ИСХОДНЫЙ ТЕКСТ:
====

Выбор России: модернизация или маргинализация

«Russia Reborn» — название статьи директора Московского центра Карнеги Дмитрия Тренина, которая в ноябре выходит в ведущем политическом журнале США Foreign Affairs, можно перевести как «Россия возрожденная». Материал посвящен проблемам переосмысления современной российской внешней политики, возможностям преодоления имперского прошлого в сознании политической элиты и перспективам модернизации страны. Автор публикации любезно согласился ответить на вопросы Русской службы «Голоса Америки».

Вадим Массальский: Дмитрий, прежде всего, расскажите, как появилась эта статья? Почему сейчас, и почему именно в Foreign Affairs?

Дмитрий Тренин: Я думаю, что это как раз тот случай, когда совпали интересы и редакции, и мои как автора. Я уже много лет занимаюсь проблемами международной безопасности и российской внешней политики, а потому, когда главный редактор этого ведущего политического издания США Джеймс Хоуг предложил мне подготовить публикацию на такую тему, я с удовольствием согласился.

На мой взгляд, в этой статье есть два важных момента. Во-первых, критика нынешней российской внешней политики. Для аналитика важен именно критический подход к исследуемой теме. А во-вторых, попытка проанализировать такое явление в российской внешней политике, как «статусомания». Иногда создается впечатление, что достижение или сохранение какого-то статуса — это для внешней политики России самоцель. И не всегда присутствует прагматичное осознание: а зачем это нужно? Конечно, если исходить из концепции «realpolitik», что каждое государство стремится к увеличению своей мощи — то внешняя политика России вполне укладывается в традиционное русло. Но, на мой взгляд, это слишком узкое и непродуктивное осуществление внешней политики. И во второй части своей статьи я как раз и пытаюсь обрисовать контуры новой внешней политики, которые были подчинены решению важнейшей государственной задачи.

====

ЗАДАНИЕ 1:
Перепишите весь листинг, приведенный ниже, строка за строкой без каких-либо изменений.

====

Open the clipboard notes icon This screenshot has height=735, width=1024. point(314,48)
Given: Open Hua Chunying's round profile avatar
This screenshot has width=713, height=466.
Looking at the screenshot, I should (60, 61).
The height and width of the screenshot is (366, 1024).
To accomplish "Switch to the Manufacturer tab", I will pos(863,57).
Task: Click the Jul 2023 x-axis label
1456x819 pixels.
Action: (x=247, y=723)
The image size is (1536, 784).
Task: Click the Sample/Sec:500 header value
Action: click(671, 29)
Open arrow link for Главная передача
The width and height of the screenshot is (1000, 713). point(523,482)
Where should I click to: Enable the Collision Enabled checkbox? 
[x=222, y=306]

====

ЗАДАНИЕ 2:
Кто, согласно исходному тексту, предложил Дмитрию Тренину подготовить публикацию для Foreign Affairs?

ОБРАЗЕЦ РЕШЕНИЯ 1:
Open the clipboard notes icon This screenshot has height=735, width=1024. point(314,48)
Given: Open Hua Chunying's round profile avatar
This screenshot has width=713, height=466.
Looking at the screenshot, I should (60, 61).
The height and width of the screenshot is (366, 1024).
To accomplish "Switch to the Manufacturer tab", I will pos(863,57).
Task: Click the Jul 2023 x-axis label
1456x819 pixels.
Action: (x=247, y=723)
The image size is (1536, 784).
Task: Click the Sample/Sec:500 header value
Action: click(671, 29)
Open arrow link for Главная передача
The width and height of the screenshot is (1000, 713). point(523,482)
Where should I click to: Enable the Collision Enabled checkbox? 
[x=222, y=306]

ОБРАЗЕЦ РЕШЕНИЯ 2:
Главный редактор Foreign Affairs Джеймс Хоуг.